Methodology: My approach integrates LightGBM and neural network models, with minimal feature engineering for neural networks. The objective was to synergize these models to attenuate the variance in the final predictions.
Feature Engineering:
diff()
for temporal variation.Deviation features and online learning helped to reduce the error by a big margin.
deviation from median function used on raw features:
def create_deviation_within_seconds(df, num_features):
groupby_cols = ['date_id', 'seconds_in_bucket']
new_columns = {}
for feature in num_features:
grouped_median = df.groupby(groupby_cols)[feature].transform('median')
deviation_col_name = f'deviation_from_median_{feature}'
new_columns[deviation_col_name] = df[feature] - grouped_median
return pd.concat([df, pd.DataFrame(new_columns)], axis=1)
Neural Network Architecture: The architecture includes LSTM and ConvNet models, incorporating global stock statistics and deviation features for improved convergence.
I had already published the NN models structure here on Kaggle, in this post:
https://www.kaggle.com/competitions/optiver-trading-at-the-close/discussion/462639
Validation Strategy: Employed a straightforward time-based split for model validation
and the extended Convolutional 1D model is shown below:
def apply_conv_layers(input_layer, kernel_sizes, filters=16, do_ratio=0.5):
conv_outputs = []
for kernel_size in kernel_sizes:
conv_layer = Conv1D(filters=filters, kernel_size=kernel_size, activation='relu', padding='same')(input_layer)
conv_layer = BatchNormalization()(conv_layer)
conv_layer = Dropout(do_ratio)(conv_layer)
shortcut = conv_layer
conv_layer = Conv1D(filters=filters, kernel_size=kernel_size, padding='same')(conv_layer)
conv_layer = BatchNormalization()(conv_layer)
conv_layer = Activation('relu')(conv_layer)

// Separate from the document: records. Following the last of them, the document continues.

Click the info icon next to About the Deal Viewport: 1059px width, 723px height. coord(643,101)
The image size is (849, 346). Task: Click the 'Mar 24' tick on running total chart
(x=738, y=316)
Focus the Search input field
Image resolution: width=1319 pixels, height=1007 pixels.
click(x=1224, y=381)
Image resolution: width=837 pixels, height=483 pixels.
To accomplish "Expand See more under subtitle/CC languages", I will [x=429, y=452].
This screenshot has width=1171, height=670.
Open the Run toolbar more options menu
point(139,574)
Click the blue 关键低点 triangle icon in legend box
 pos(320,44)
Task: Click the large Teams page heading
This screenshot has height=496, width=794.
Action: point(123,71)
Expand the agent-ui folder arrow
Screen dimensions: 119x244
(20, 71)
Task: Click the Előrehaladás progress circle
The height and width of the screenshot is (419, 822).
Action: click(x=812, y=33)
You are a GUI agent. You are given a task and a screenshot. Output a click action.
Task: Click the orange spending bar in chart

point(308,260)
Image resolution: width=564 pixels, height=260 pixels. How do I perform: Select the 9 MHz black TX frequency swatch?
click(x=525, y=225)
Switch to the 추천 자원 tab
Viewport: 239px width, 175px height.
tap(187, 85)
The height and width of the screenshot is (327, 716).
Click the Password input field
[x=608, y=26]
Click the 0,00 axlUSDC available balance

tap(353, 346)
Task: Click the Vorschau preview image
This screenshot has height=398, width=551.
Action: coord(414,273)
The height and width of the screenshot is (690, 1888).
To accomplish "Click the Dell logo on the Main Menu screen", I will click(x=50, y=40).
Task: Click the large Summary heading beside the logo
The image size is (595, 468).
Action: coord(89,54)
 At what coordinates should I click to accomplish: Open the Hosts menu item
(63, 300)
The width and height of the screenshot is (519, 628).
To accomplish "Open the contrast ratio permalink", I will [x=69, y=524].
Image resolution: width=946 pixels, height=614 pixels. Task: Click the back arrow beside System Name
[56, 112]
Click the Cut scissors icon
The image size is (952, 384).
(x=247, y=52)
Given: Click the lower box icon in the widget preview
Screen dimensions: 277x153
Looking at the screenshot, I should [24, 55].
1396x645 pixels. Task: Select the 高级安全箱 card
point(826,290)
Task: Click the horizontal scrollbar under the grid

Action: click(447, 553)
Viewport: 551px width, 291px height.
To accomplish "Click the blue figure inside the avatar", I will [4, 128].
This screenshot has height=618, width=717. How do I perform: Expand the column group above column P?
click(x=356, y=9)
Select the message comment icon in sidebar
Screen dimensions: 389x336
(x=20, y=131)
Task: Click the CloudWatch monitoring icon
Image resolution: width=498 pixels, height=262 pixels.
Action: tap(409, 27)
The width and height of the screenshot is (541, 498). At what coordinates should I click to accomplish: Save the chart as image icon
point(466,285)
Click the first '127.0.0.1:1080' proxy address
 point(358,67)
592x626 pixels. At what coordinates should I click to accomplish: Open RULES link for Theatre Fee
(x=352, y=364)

# Add the output of the first Conv1D layer
conv_layer = Add()([conv_layer, shortcut])
conv_outputs.append(conv_layer)
concatenated_conv = Concatenate(axis=-1)(conv_outputs)
flattened_conv_output = Flatten()(concatenated_conv)
return flattened_conv_output
def create_rnn_model_with_residual(window_size, numerical_features, initial_learning_rate=0.001):
categorical_features = 'seconds_in_bucket'
categorical_uniques = { 'seconds_in_bucket' : 55}
embedding_dim = {'seconds_in_bucket' : 10}
input_layer = Input(shape=(window_size, len(numerical_features) + 1), name="combined_input")
# Split the input into numerical and categorical parts
numerical_input = Lambda(lambda x: x[:, :, :-1], name="numerical_part")(input_layer)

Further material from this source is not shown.